## PROBLEM REQUIREMENTS
What you return must match the records exactly.
───── RECORDS FOR THE EXERCISE
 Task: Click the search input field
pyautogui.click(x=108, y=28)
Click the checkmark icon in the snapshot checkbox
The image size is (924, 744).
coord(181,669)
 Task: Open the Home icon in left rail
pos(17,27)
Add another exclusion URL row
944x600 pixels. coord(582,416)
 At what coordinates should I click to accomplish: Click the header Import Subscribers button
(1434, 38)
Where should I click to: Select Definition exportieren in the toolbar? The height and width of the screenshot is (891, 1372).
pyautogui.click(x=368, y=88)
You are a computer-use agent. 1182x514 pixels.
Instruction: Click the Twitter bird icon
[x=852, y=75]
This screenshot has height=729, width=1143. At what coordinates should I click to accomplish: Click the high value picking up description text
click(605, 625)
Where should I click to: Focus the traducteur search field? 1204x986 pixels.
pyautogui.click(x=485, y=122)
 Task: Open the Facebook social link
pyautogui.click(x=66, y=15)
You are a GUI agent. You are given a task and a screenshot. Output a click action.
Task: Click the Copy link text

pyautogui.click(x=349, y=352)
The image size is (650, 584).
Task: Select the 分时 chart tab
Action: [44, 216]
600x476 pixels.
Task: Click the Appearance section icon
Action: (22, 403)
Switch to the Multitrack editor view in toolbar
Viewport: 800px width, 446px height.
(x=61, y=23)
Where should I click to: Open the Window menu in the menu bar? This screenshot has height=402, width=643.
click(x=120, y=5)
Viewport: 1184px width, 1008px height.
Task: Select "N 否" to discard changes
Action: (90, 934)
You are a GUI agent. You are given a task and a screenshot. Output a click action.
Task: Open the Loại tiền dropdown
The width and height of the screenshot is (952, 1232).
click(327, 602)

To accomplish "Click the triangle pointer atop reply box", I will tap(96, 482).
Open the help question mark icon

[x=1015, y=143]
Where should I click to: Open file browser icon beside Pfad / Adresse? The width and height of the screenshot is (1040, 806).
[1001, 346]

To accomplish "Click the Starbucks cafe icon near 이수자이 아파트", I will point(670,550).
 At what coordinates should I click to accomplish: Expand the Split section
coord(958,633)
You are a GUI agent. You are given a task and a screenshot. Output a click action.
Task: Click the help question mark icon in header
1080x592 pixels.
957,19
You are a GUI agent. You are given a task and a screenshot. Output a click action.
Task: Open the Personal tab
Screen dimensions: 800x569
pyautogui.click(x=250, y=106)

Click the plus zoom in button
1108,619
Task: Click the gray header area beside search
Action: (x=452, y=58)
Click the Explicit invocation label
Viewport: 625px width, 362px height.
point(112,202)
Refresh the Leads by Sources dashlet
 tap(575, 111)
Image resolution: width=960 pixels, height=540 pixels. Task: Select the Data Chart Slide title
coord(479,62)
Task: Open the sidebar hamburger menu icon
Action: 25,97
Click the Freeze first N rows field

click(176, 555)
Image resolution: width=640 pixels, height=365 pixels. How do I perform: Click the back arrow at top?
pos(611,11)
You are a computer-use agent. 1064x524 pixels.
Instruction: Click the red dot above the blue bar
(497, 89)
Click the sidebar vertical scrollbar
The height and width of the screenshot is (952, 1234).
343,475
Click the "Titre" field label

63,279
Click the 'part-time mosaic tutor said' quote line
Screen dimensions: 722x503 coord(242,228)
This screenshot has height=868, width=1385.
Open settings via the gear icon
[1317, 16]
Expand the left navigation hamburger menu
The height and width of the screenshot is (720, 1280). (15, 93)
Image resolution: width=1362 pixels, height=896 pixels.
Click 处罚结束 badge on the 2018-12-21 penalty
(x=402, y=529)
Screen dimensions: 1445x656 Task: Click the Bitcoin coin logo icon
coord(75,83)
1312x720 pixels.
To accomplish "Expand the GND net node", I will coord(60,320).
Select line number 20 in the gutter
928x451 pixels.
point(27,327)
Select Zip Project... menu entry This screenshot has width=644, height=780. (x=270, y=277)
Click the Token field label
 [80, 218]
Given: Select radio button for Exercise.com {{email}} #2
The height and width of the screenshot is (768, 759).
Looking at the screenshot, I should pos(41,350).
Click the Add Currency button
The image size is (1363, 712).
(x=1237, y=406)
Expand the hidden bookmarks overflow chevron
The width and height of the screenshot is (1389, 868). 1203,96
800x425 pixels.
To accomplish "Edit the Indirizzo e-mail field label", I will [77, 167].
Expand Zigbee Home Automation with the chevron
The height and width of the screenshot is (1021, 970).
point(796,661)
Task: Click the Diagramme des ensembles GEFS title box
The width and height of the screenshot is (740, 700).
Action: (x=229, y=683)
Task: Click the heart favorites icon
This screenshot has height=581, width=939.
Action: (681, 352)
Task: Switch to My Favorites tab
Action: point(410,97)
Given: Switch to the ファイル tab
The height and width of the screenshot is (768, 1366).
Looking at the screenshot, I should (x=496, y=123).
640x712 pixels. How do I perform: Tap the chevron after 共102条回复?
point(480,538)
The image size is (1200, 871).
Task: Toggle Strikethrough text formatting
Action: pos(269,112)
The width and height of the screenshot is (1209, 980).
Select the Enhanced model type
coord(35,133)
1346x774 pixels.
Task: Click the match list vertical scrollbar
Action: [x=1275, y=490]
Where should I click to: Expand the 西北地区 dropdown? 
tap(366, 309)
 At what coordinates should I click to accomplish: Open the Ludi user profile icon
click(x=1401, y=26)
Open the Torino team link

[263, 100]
──────────
## OUTPUT OF THE EXERCISE
 Task: Click the search input field
pyautogui.click(x=108, y=28)
Click the checkmark icon in the snapshot checkbox
The image size is (924, 744).
coord(181,669)
 Task: Open the Home icon in left rail
pos(17,27)
Add another exclusion URL row
944x600 pixels. coord(582,416)
 At what coordinates should I click to accomplish: Click the header Import Subscribers button
(1434, 38)
Where should I click to: Select Definition exportieren in the toolbar? The height and width of the screenshot is (891, 1372).
pyautogui.click(x=368, y=88)
You are a computer-use agent. 1182x514 pixels.
Instruction: Click the Twitter bird icon
[x=852, y=75]
This screenshot has height=729, width=1143. At what coordinates should I click to accomplish: Click the high value picking up description text
click(605, 625)
Where should I click to: Focus the traducteur search field? 1204x986 pixels.
pyautogui.click(x=485, y=122)
 Task: Open the Facebook social link
pyautogui.click(x=66, y=15)
You are a GUI agent. You are given a task and a screenshot. Output a click action.
Task: Click the Copy link text

pyautogui.click(x=349, y=352)
The image size is (650, 584).
Task: Select the 分时 chart tab
Action: [44, 216]
600x476 pixels.
Task: Click the Appearance section icon
Action: (22, 403)
Switch to the Multitrack editor view in toolbar
Viewport: 800px width, 446px height.
(x=61, y=23)
Where should I click to: Open the Window menu in the menu bar? This screenshot has height=402, width=643.
click(x=120, y=5)
Viewport: 1184px width, 1008px height.
Task: Select "N 否" to discard changes
Action: (90, 934)
You are a GUI agent. You are given a task and a screenshot. Output a click action.
Task: Open the Loại tiền dropdown
The width and height of the screenshot is (952, 1232).
click(327, 602)

To accomplish "Click the triangle pointer atop reply box", I will tap(96, 482).
Open the help question mark icon

[x=1015, y=143]
Where should I click to: Open file browser icon beside Pfad / Adresse? The width and height of the screenshot is (1040, 806).
[1001, 346]

To accomplish "Click the Starbucks cafe icon near 이수자이 아파트", I will point(670,550).
 At what coordinates should I click to accomplish: Expand the Split section
coord(958,633)
You are a GUI agent. You are given a task and a screenshot. Output a click action.
Task: Click the help question mark icon in header
1080x592 pixels.
957,19
You are a GUI agent. You are given a task and a screenshot. Output a click action.
Task: Open the Personal tab
Screen dimensions: 800x569
pyautogui.click(x=250, y=106)

Click the plus zoom in button
1108,619
Task: Click the gray header area beside search
Action: (x=452, y=58)
Click the Explicit invocation label
Viewport: 625px width, 362px height.
point(112,202)
Refresh the Leads by Sources dashlet
 tap(575, 111)
Image resolution: width=960 pixels, height=540 pixels. Task: Select the Data Chart Slide title
coord(479,62)
Task: Open the sidebar hamburger menu icon
Action: 25,97
Click the Freeze first N rows field

click(176, 555)
Image resolution: width=640 pixels, height=365 pixels. How do I perform: Click the back arrow at top?
pos(611,11)
You are a computer-use agent. 1064x524 pixels.
Instruction: Click the red dot above the blue bar
(497, 89)
Click the sidebar vertical scrollbar
The height and width of the screenshot is (952, 1234).
343,475
Click the "Titre" field label

63,279
Click the 'part-time mosaic tutor said' quote line
Screen dimensions: 722x503 coord(242,228)
This screenshot has height=868, width=1385.
Open settings via the gear icon
[1317, 16]
Expand the left navigation hamburger menu
The height and width of the screenshot is (720, 1280). (15, 93)
Image resolution: width=1362 pixels, height=896 pixels.
Click 处罚结束 badge on the 2018-12-21 penalty
(x=402, y=529)
Screen dimensions: 1445x656 Task: Click the Bitcoin coin logo icon
coord(75,83)
1312x720 pixels.
To accomplish "Expand the GND net node", I will coord(60,320).
Select line number 20 in the gutter
928x451 pixels.
point(27,327)
Select Zip Project... menu entry This screenshot has width=644, height=780. (x=270, y=277)
Click the Token field label
 [80, 218]
Given: Select radio button for Exercise.com {{email}} #2
The height and width of the screenshot is (768, 759).
Looking at the screenshot, I should pos(41,350).
Click the Add Currency button
The image size is (1363, 712).
(x=1237, y=406)
Expand the hidden bookmarks overflow chevron
The width and height of the screenshot is (1389, 868). 1203,96
800x425 pixels.
To accomplish "Edit the Indirizzo e-mail field label", I will [77, 167].
Expand Zigbee Home Automation with the chevron
The height and width of the screenshot is (1021, 970).
point(796,661)
Task: Click the Diagramme des ensembles GEFS title box
The width and height of the screenshot is (740, 700).
Action: (x=229, y=683)
Task: Click the heart favorites icon
This screenshot has height=581, width=939.
Action: (681, 352)
Task: Switch to My Favorites tab
Action: point(410,97)
Given: Switch to the ファイル tab
The height and width of the screenshot is (768, 1366).
Looking at the screenshot, I should (x=496, y=123).
640x712 pixels. How do I perform: Tap the chevron after 共102条回复?
point(480,538)
The image size is (1200, 871).
Task: Toggle Strikethrough text formatting
Action: pos(269,112)
The width and height of the screenshot is (1209, 980).
Select the Enhanced model type
coord(35,133)
1346x774 pixels.
Task: Click the match list vertical scrollbar
Action: [x=1275, y=490]
Where should I click to: Expand the 西北地区 dropdown? 
tap(366, 309)
 At what coordinates should I click to accomplish: Open the Ludi user profile icon
click(x=1401, y=26)
Open the Torino team link

[263, 100]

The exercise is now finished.